Thursday, March 11, 2004

West Chester urged to file plans to protect grant for museum

By John Kiesewetter
The Cincinnati Enquirer

WEST CHESTER TWP. - Township trustees, who don't want to put another park levy on the ballot yet, have to provide financial support plans so that a Voice of America museum can receive a $40,000 grant.

The money was donated to the Veterans' Voice of America Fund by the Greater Cincinnati Foundation, on the condition the township pass a park levy in the next year.

But township trustees say they don't plan to put another park levy on the ballot soon, after the crushing defeat of a five-year, 1.95-mill issue in November. That money would have paid for improvements throughout the park system, including part of the cost of creating the Voice of America museum, said Bill Zerkle, township parks director.

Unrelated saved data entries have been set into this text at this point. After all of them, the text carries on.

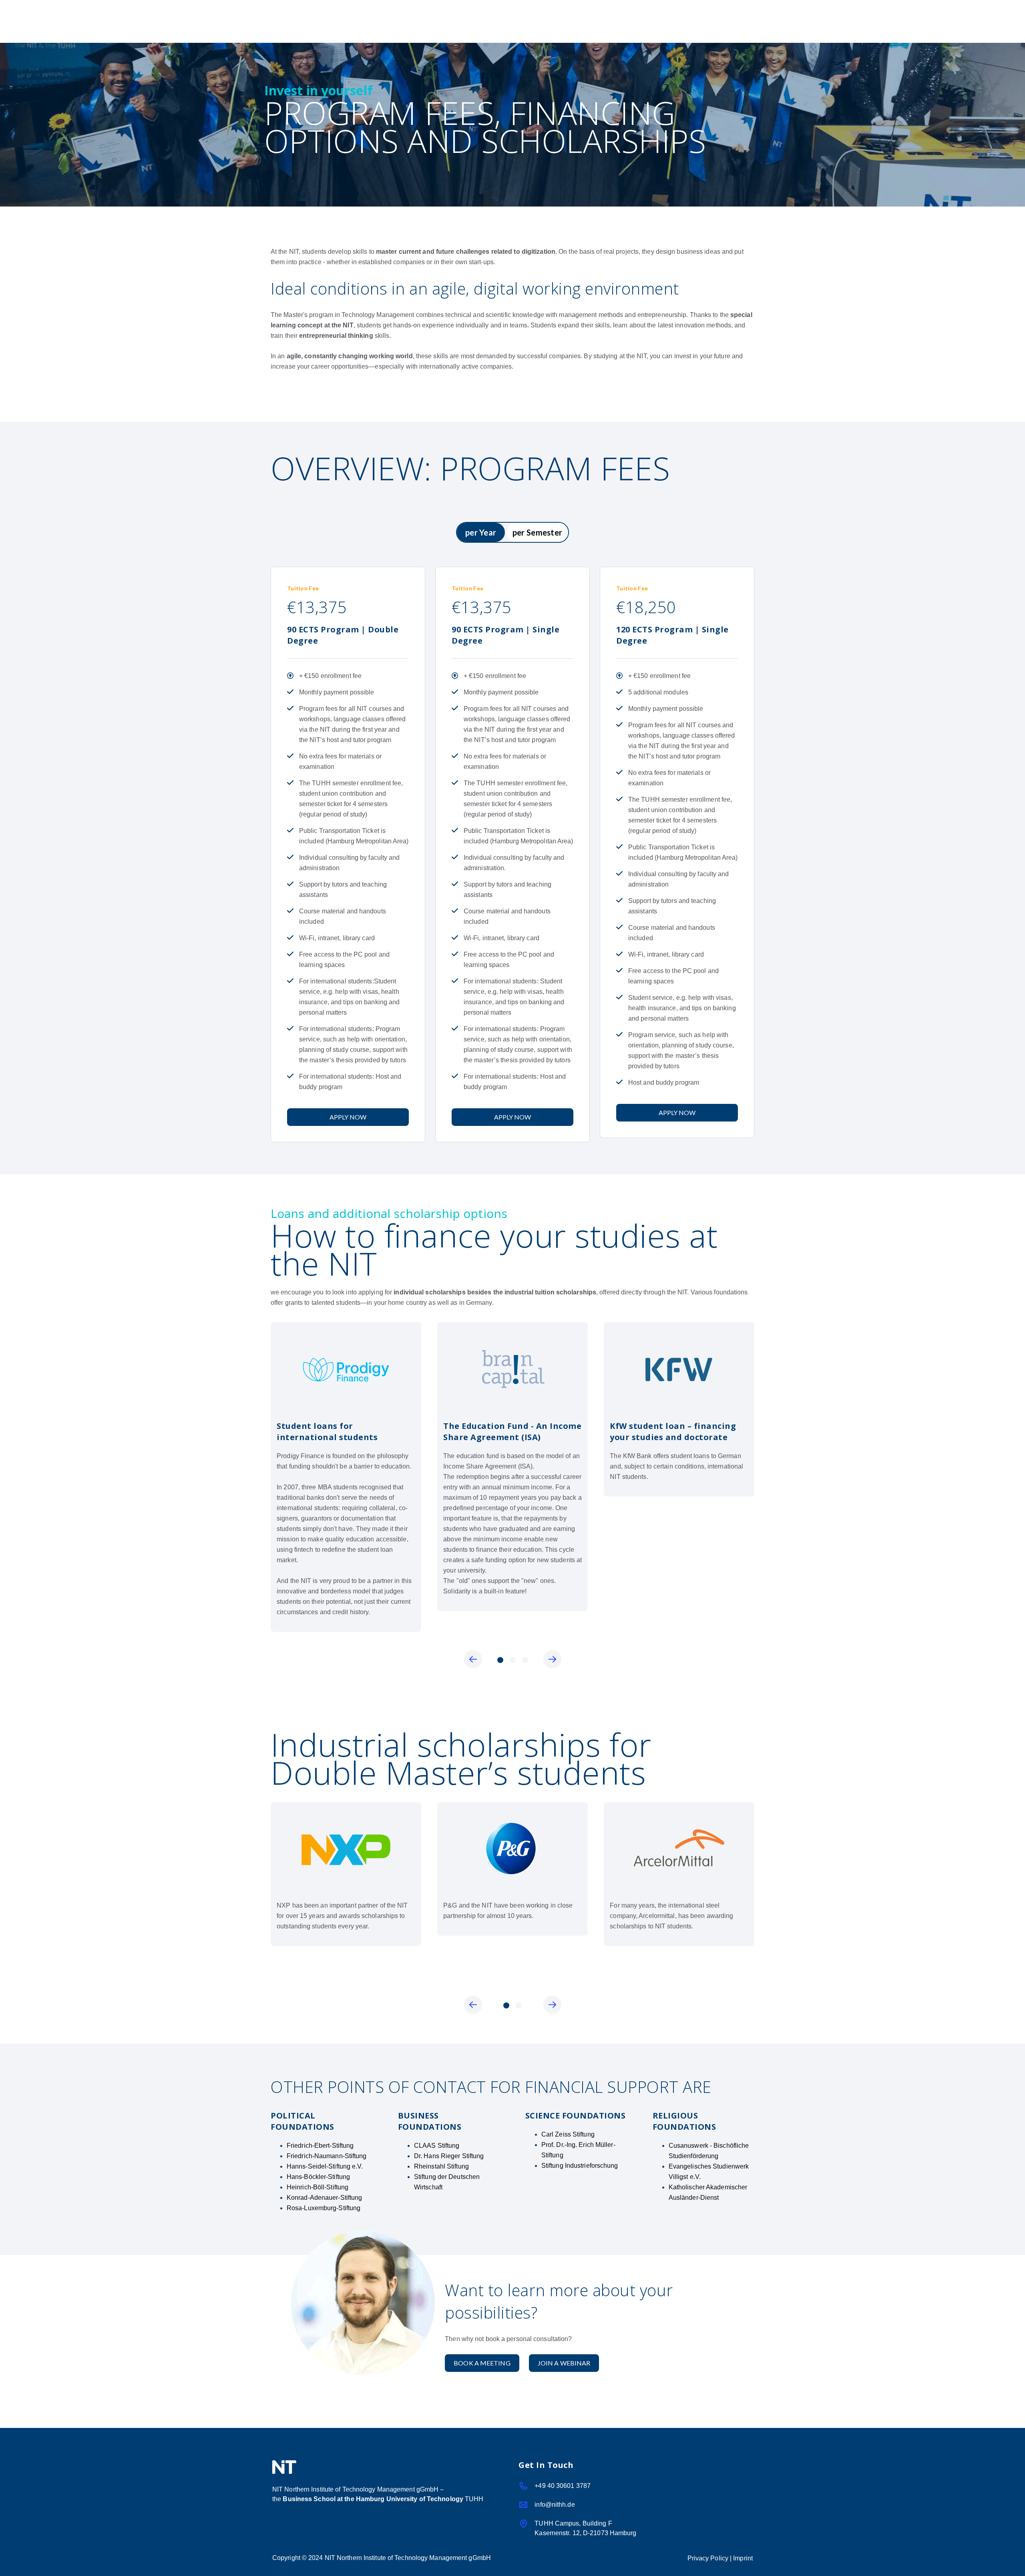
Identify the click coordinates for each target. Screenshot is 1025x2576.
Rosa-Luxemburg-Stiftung (323, 2208)
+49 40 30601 (563, 2485)
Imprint (743, 2558)
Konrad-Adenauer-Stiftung (324, 2197)
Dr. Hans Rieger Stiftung (449, 2156)
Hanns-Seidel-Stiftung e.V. (325, 2166)
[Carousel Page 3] (525, 1660)
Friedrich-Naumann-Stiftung (327, 2156)
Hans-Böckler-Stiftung (318, 2176)
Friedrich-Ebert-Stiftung (320, 2145)
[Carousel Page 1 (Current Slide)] (500, 1660)
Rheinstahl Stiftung (441, 2166)
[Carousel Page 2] (513, 1660)
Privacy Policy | (710, 2558)
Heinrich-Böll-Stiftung (317, 2187)
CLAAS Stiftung (436, 2145)
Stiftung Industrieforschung (579, 2165)
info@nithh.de (555, 2504)
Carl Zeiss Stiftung (568, 2134)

The estimated price tag is $5 million for constructing museums and exhibits in the historic building from which the U.S. began broadcasting news and programming to the world in 1944.

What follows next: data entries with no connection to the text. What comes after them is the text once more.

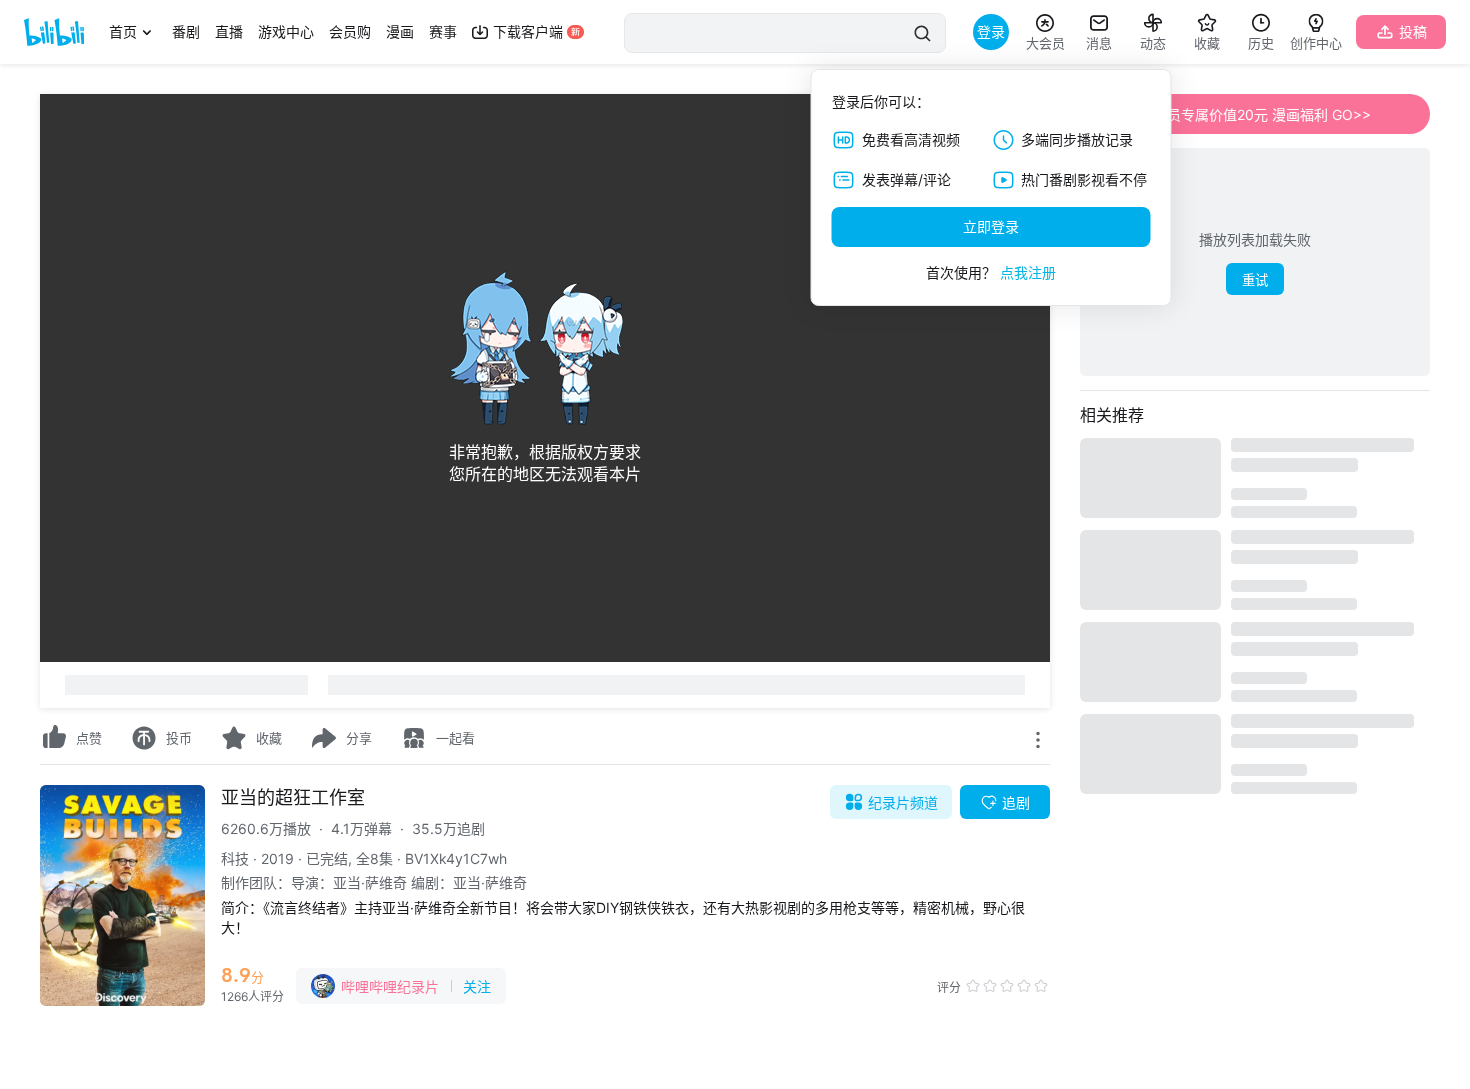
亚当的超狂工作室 (293, 797)
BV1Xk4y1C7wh (456, 858)
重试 (1255, 280)
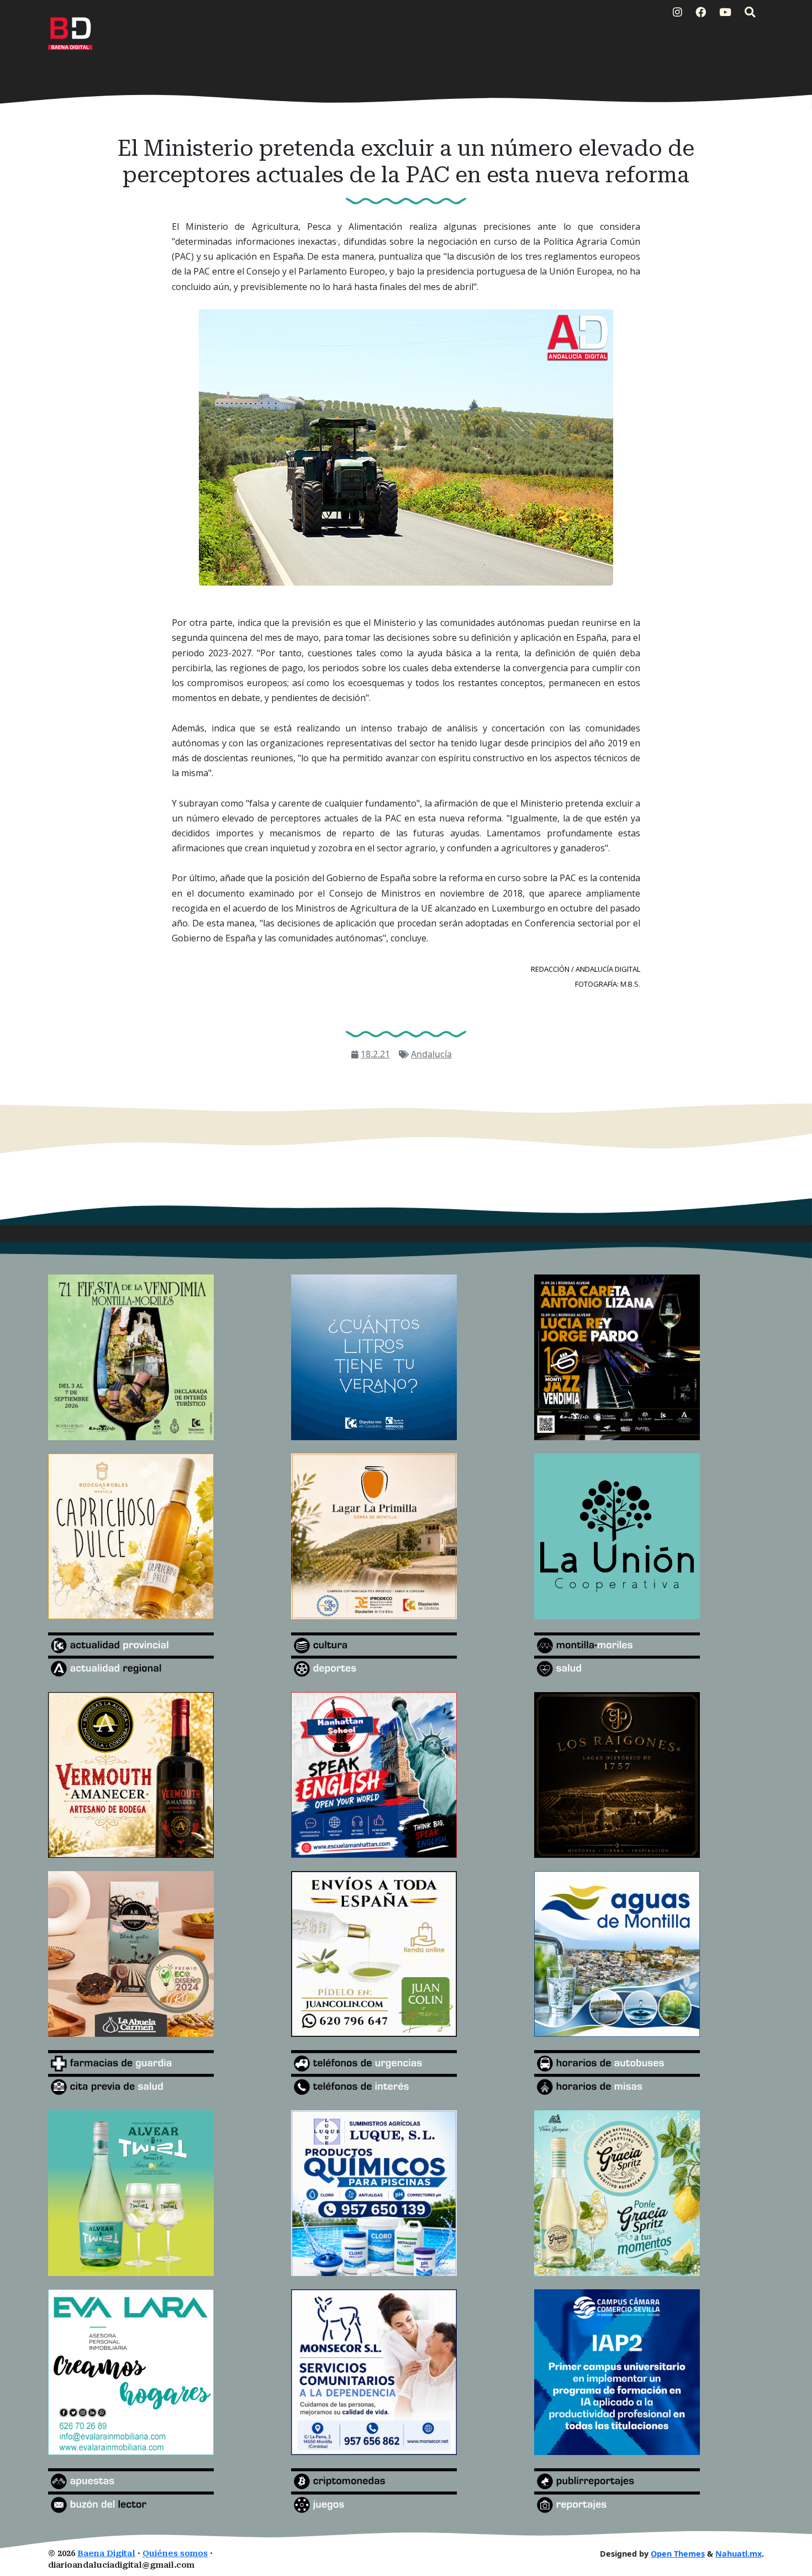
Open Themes (678, 2553)
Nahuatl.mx (738, 2553)
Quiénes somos (175, 2553)
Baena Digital (106, 2553)
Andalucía (431, 1054)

The foundation pledged $40,000 toward the $100,000 lobby elevator, said Fred Carroll, vice president of the Veterans' Voice of America Fund.

The park levy stipulation was included to assure the township had funds to operate the museum, said Beth Reiter, the foundation's communications director. But it's not a deal-breaker, she said Wednesday.

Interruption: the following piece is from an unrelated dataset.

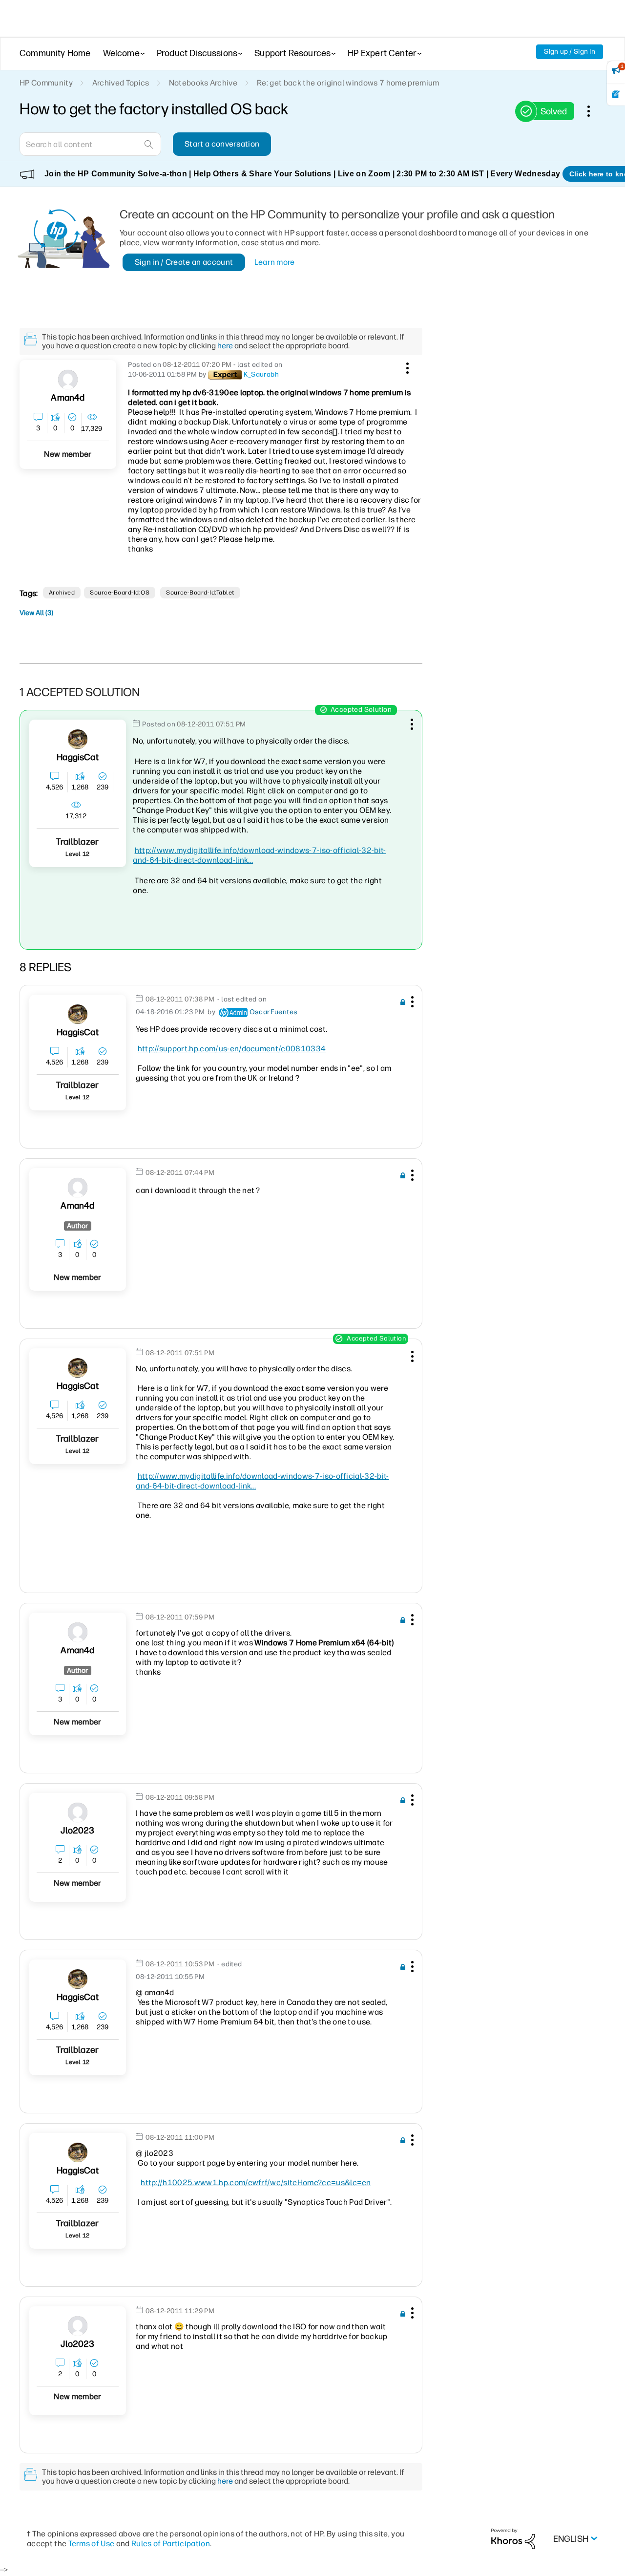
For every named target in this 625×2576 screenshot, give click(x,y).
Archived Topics (120, 82)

"If the township has a formal alternative plan to sustain that facility as a museum, they are encouraged to present it to the foundation, and our grant review committee will consider it, at the latest in May," she said Wednesday.

Trustees said they want to talk to foundation officers about how they can demonstrate their commitment to the museum.

Trustees also Tuesday passed a resolution stating that the Voice of America museum "was the best use" of the two-story yellow brick building on 330 acres of park property along Tylersville Road.

The VOA will house three museums - the Gray Wireless antique radio collection previously displayed at WGUC-FM; the Media Heritage collection by WVXU-FM staffers Mike Martini and Mark Magistrelli, and an amateur radio museum, Carroll said.